Running a food business is a job of total responsibility and reliability. It is because when a customer visits a food place repeatedly, it means that they are leaving behind all their suspicions and putting all their trust in the brand. However, if later, at some point, it is discovered that the restaurant is not offering what it has advertised so far, then, of course, everyone knows the consequences: you are not going to win the same kind of trust and reliability that you enjoyed earlier! For a more straightforward example, if you used to play at a reliable platform such as ice bet casino, it wouldn’t have rewarded you with what it advertised. Well, it sounds like havoc, and yes, it is when the famous Subway is charged for not serving the right food type.
What’s the Story?
One of the recent stories from Subway is that it is facing a lawsuit charged by Nilima Amin from Almeda County in California. According to the accuser, Subway is misleading all its customers by falsely advertising its tuna sandwiches, which according to the brand, contain not only ‘tuna’ but ‘100% tuna’. Well, the main question is, how come she charges such a significant allegation against a prominent food brand?
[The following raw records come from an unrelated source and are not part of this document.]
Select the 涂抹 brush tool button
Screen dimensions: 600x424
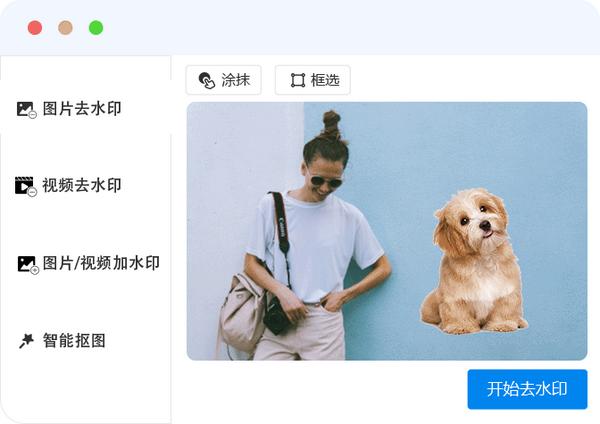pyautogui.click(x=223, y=80)
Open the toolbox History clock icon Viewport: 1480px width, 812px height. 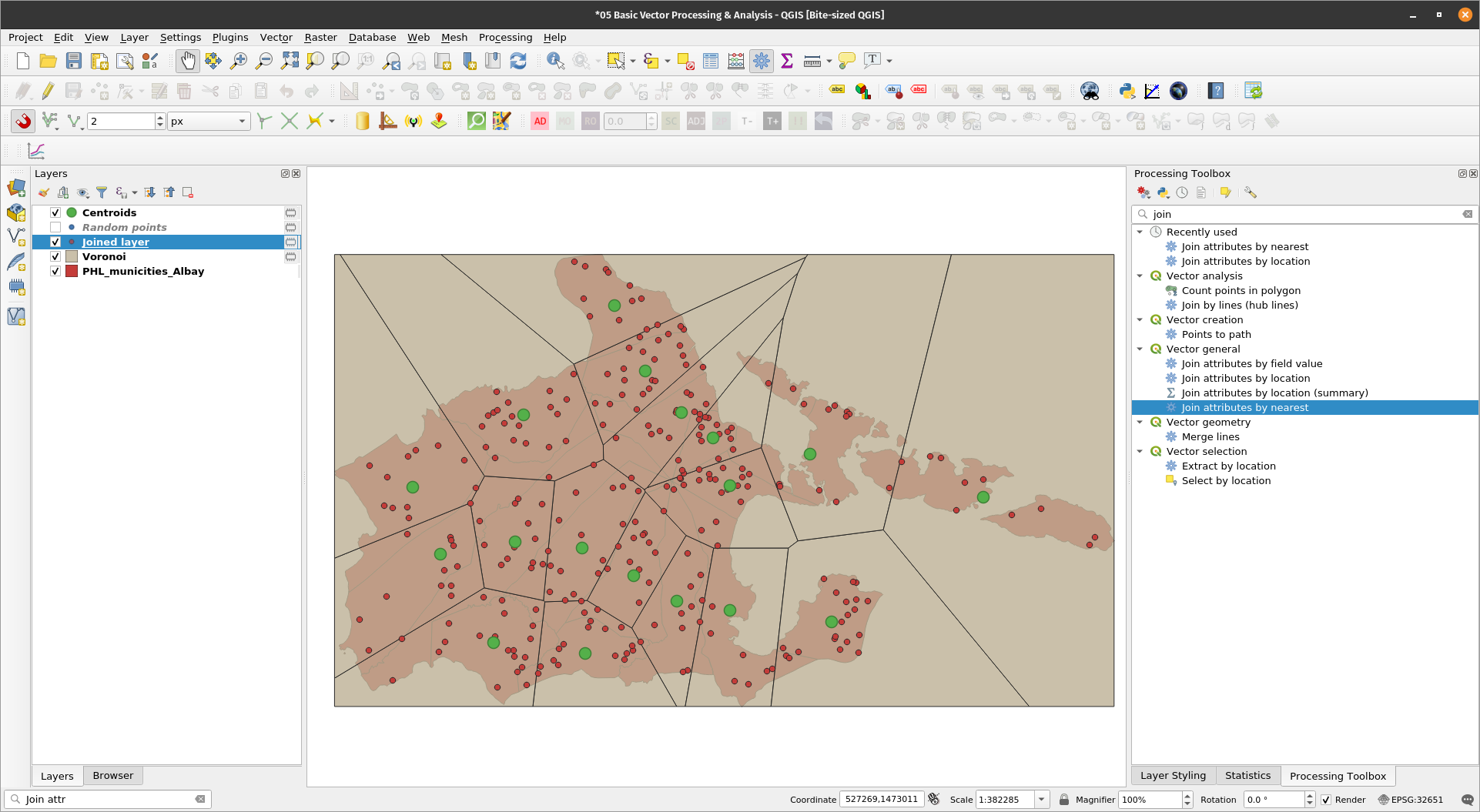(1182, 192)
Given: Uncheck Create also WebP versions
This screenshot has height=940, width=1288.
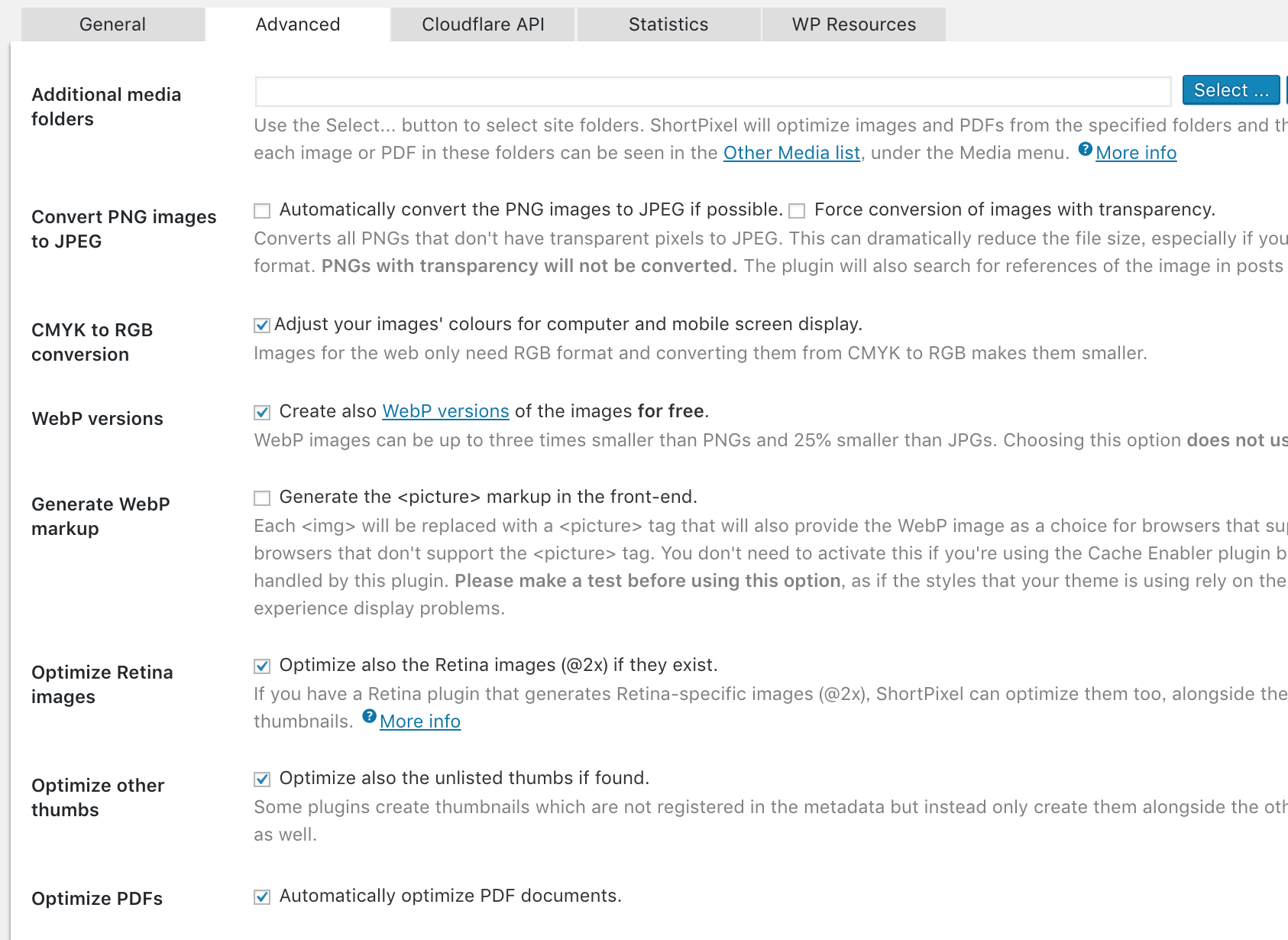Looking at the screenshot, I should (x=262, y=413).
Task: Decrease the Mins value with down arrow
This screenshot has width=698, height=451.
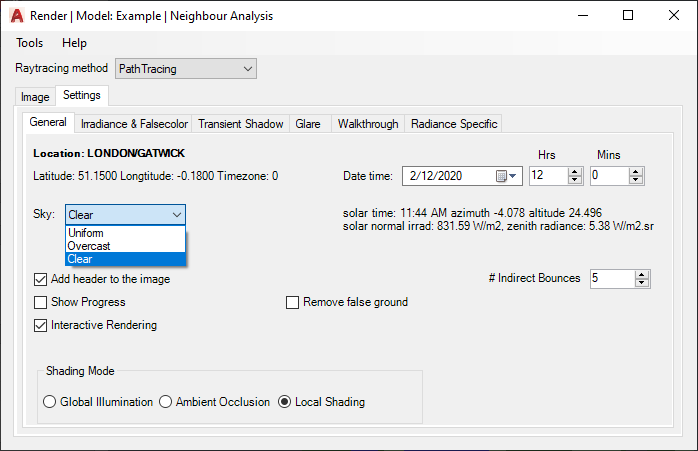Action: click(x=635, y=180)
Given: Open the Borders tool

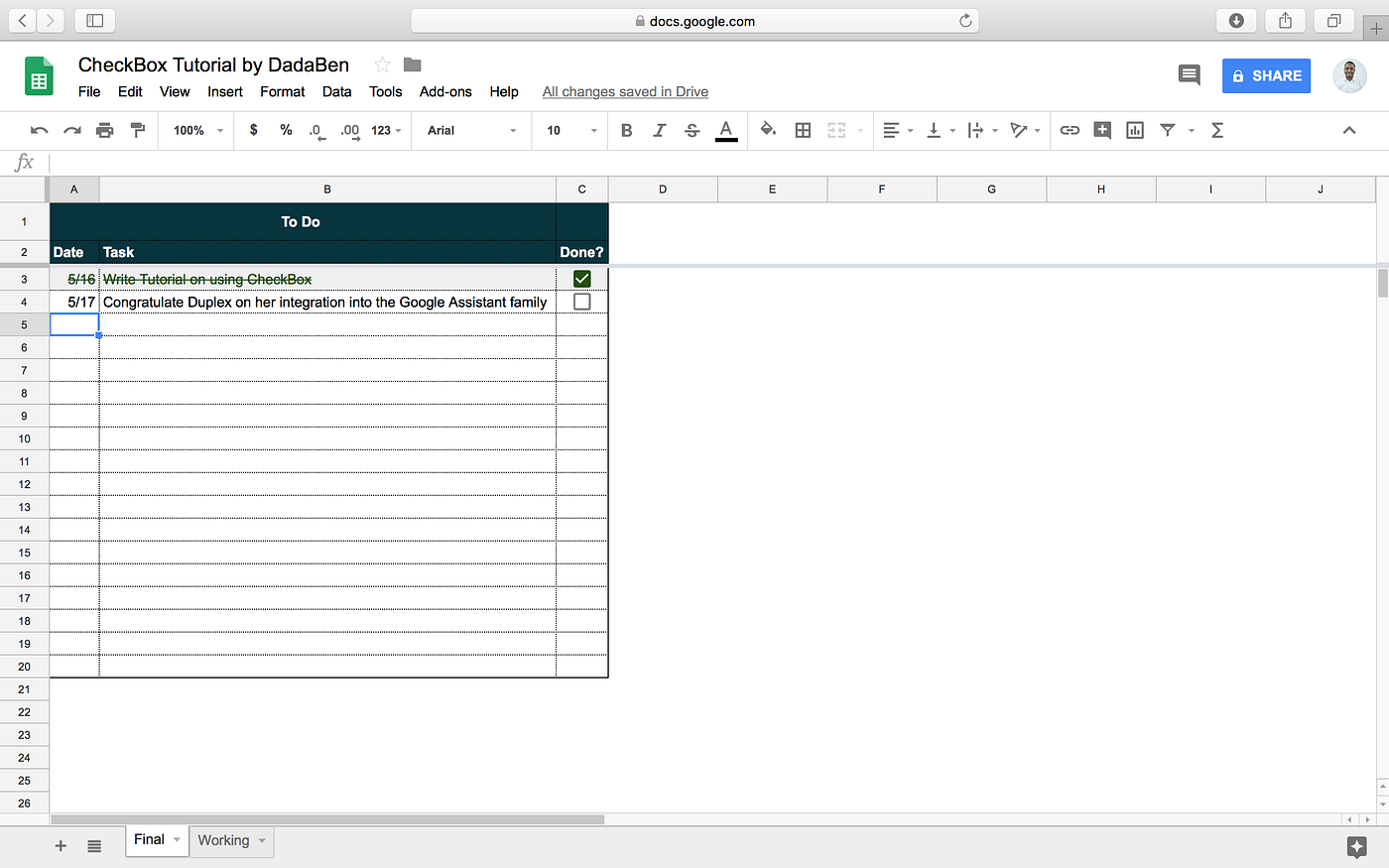Looking at the screenshot, I should pos(803,130).

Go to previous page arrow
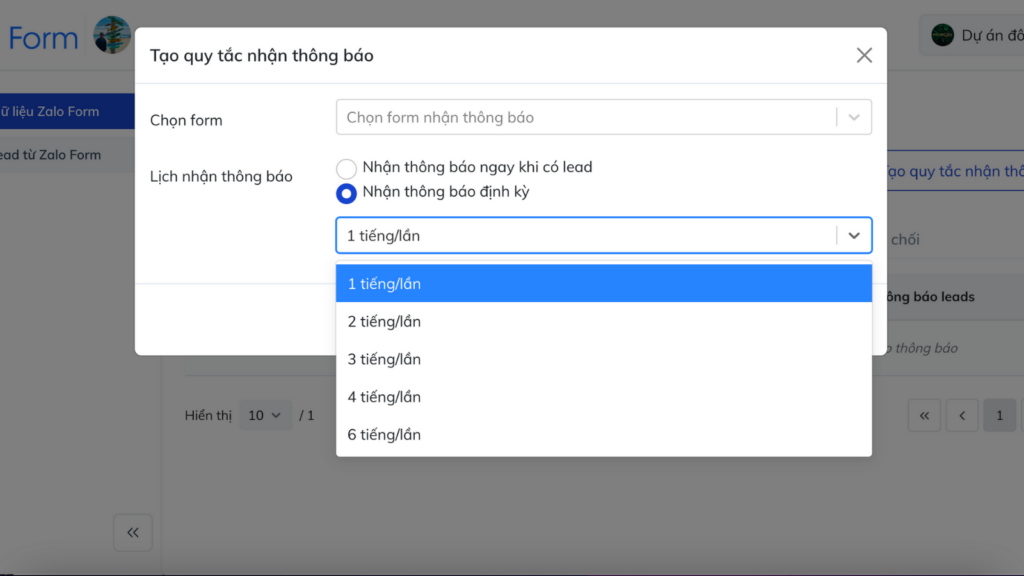[x=962, y=415]
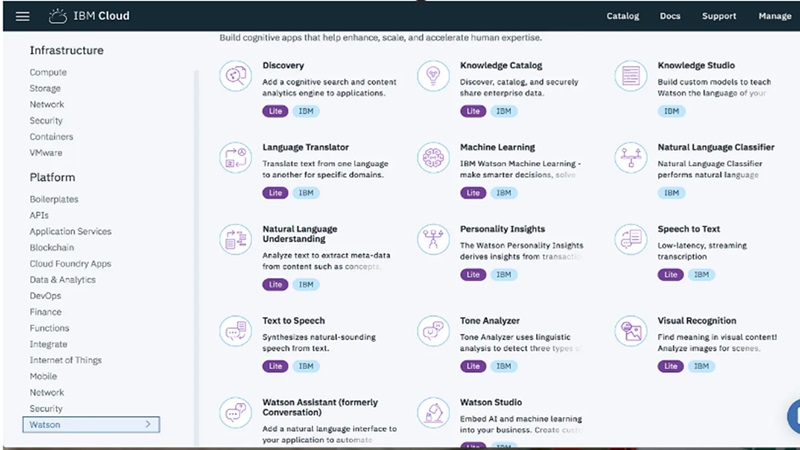Expand the Watson category chevron
This screenshot has width=800, height=450.
(148, 425)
Amin’s Lawsuit and the Background Research
Amin is not making such a claim without any proof, but her lawsuit cites the research of a marine biologist. The tests were conducted at the Barber Lab at UCLA’s Department of Ecology and Evolutionary Biology. So, according to the report:
- Twenty samples of tuna sandwiches were analyzed from the different Subway points.
- It says that no tuna DNA was detected in the 19 samples.
- They had evidence of chicken, buffalo, and pork.
What Is Subway’s Stance?
The lawsuit is leading to the low reputation of Subway; the food brand has contested the allegations and has claimed before Judge Jon S. Tigar at U.S District Court that its sandwiches contain 100% tuna; therefore, it has requested to dismiss the suit.
History of Allegations Against Subway
A little back than Amin’s Allegations, there was another lawsuit presented by Dhanowa, who also had the same complaints against Subway. Because the accuser could not provide evidence for a subway purchase and no harm was done to the complainer, Tigar dismissed the case. The claim was also rejected because, according to the judge’s note, the sandwich comprises other ingredients as well as bread and mayonnaise. However, the court still saved the ruling that the sandwiches contained other materials such as animal species or fish species and miscellaneous products.
Subway’s Explanation before the Court
According to Subway, the DNA that is examined and detected by the lab is likely to be found in the ingredients, such as eggs in the mayonnaise, or contaminated through the cross-contact ingredients. It is expected that the sandwich maker may have contaminated such sandwiches or when the Subway’s chef is in the kitchen, uses the same gloves, cutting boards, and other items.
However, there are still reservations in the court after all the clarifications by the company, and according to to judge Tigar, reasonable consumers will never expect to find other ingredients for a sandwich that advertises to contain 100% tuna. Therefore, only based on such explanations that the different DNAs are found through the cross-contacts is not a rational explanation that a logical customer would never believe, and this matter would remain under question.
Against all such developments, the company holds some reservations and is unhappy with the court’s ruling. According to the attorney of Subway, Mark C. Goodman, such lawsuits are meritless, and he is disappointed that the court has not dismissed such prejudices. According to Subway, the company can understand that the court had to accept the applicant’s pleading, but the fact is that such claims are baseless and untrue. Subway’s attorney further claims that Subway is offering real tuna, and the company is ready to bring forth all the evidence with all confidence when the court allows it. In fact, it will be done to justify the company’s stance.
Moreover, Subway has also refused to accept the tests taken to the lab by the plaintiffs because they have not provided enough information about the lab’s testing methodologies. Therefore these DNA tests are unreliable.
The food chain has also reasoned that a valid test could be a specific testing method that could detect tuna DNA after it is cooked at high heat. Also, the barcoding test is specific for the cases of fish fraud which can only tell the difference between fresh or loving tissues, and this test is not as reliable for cooked products.
The Court’s Decision
Under all the explanations, the court is not swayed by the testing methods, and there are no legal requirements for the plaintiffs to produce evidence that must prove the falsity. According to Tigar, the complaint against Subway is sufficient and explicitly mentions what is wrong with the product being offered. It is enough to see that the tuna description by the company is not actually what it is advertising. It is because either the product has no tuna or the company uses ingredients that a reasonable person cannot expect to find in tuna.